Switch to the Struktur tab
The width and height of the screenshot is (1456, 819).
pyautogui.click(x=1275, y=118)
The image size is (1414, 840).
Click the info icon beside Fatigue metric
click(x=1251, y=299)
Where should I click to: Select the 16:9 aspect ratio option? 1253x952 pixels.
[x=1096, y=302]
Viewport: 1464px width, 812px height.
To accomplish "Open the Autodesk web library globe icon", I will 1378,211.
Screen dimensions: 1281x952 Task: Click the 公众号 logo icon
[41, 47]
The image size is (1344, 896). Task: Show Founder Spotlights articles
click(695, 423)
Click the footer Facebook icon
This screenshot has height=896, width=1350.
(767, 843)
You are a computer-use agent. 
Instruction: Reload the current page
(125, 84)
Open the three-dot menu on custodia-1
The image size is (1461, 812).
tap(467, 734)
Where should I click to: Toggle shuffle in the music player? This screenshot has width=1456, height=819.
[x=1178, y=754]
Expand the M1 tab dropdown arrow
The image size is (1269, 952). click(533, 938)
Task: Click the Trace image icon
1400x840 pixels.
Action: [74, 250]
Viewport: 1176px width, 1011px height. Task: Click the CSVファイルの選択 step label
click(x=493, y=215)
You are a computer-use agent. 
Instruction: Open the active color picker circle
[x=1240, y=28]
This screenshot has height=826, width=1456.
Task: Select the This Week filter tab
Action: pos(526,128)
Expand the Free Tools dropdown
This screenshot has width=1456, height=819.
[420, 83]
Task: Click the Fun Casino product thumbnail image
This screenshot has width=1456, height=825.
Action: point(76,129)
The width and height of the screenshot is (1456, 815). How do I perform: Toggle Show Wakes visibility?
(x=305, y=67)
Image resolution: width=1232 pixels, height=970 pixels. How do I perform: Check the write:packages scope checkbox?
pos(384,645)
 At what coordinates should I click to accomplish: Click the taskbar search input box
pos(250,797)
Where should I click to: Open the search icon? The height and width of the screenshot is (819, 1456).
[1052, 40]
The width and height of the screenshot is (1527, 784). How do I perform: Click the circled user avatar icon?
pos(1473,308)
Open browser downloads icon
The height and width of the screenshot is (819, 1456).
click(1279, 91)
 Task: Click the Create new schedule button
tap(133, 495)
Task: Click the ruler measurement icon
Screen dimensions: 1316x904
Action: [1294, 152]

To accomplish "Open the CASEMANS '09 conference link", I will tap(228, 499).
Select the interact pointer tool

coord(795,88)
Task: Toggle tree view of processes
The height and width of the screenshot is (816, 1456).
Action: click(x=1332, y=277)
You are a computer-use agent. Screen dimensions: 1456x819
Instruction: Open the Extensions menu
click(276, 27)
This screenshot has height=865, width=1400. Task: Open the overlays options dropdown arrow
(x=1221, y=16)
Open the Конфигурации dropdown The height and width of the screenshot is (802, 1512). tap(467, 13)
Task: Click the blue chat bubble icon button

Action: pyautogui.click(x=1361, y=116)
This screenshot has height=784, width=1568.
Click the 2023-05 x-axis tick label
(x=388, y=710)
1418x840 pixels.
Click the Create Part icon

* _Work instruction_
Print the material once more, exactly.

* _Expected answer_
Switch to the Struktur tab
The width and height of the screenshot is (1456, 819).
pyautogui.click(x=1275, y=118)
The image size is (1414, 840).
Click the info icon beside Fatigue metric
click(x=1251, y=299)
Where should I click to: Select the 16:9 aspect ratio option? 1253x952 pixels.
[x=1096, y=302]
Viewport: 1464px width, 812px height.
To accomplish "Open the Autodesk web library globe icon", I will 1378,211.
Screen dimensions: 1281x952 Task: Click the 公众号 logo icon
[41, 47]
The image size is (1344, 896). Task: Show Founder Spotlights articles
click(695, 423)
Click the footer Facebook icon
This screenshot has height=896, width=1350.
(767, 843)
You are a computer-use agent. 
Instruction: Reload the current page
(125, 84)
Open the three-dot menu on custodia-1
The image size is (1461, 812).
tap(467, 734)
Where should I click to: Toggle shuffle in the music player? This screenshot has width=1456, height=819.
[x=1178, y=754]
Expand the M1 tab dropdown arrow
The image size is (1269, 952). click(533, 938)
Task: Click the Trace image icon
1400x840 pixels.
Action: [74, 250]
Viewport: 1176px width, 1011px height. Task: Click the CSVファイルの選択 step label
click(x=493, y=215)
You are a computer-use agent. 
Instruction: Open the active color picker circle
[x=1240, y=28]
This screenshot has height=826, width=1456.
Task: Select the This Week filter tab
Action: pos(526,128)
Expand the Free Tools dropdown
This screenshot has width=1456, height=819.
[420, 83]
Task: Click the Fun Casino product thumbnail image
This screenshot has width=1456, height=825.
Action: point(76,129)
The width and height of the screenshot is (1456, 815). How do I perform: Toggle Show Wakes visibility?
(x=305, y=67)
Image resolution: width=1232 pixels, height=970 pixels. How do I perform: Check the write:packages scope checkbox?
pos(384,645)
 At what coordinates should I click to accomplish: Click the taskbar search input box
pos(250,797)
Where should I click to: Open the search icon? The height and width of the screenshot is (819, 1456).
[1052, 40]
The width and height of the screenshot is (1527, 784). How do I perform: Click the circled user avatar icon?
pos(1473,308)
Open browser downloads icon
The height and width of the screenshot is (819, 1456).
click(1279, 91)
 Task: Click the Create new schedule button
tap(133, 495)
Task: Click the ruler measurement icon
Screen dimensions: 1316x904
Action: [1294, 152]

To accomplish "Open the CASEMANS '09 conference link", I will tap(228, 499).
Select the interact pointer tool

coord(795,88)
Task: Toggle tree view of processes
The height and width of the screenshot is (816, 1456).
Action: click(x=1332, y=277)
You are a computer-use agent. Screen dimensions: 1456x819
Instruction: Open the Extensions menu
click(276, 27)
This screenshot has height=865, width=1400. Task: Open the overlays options dropdown arrow
(x=1221, y=16)
Open the Конфигурации dropdown The height and width of the screenshot is (802, 1512). tap(467, 13)
Task: Click the blue chat bubble icon button

Action: pyautogui.click(x=1361, y=116)
This screenshot has height=784, width=1568.
Click the 2023-05 x-axis tick label
(x=388, y=710)
1418x840 pixels.
Click the Create Part icon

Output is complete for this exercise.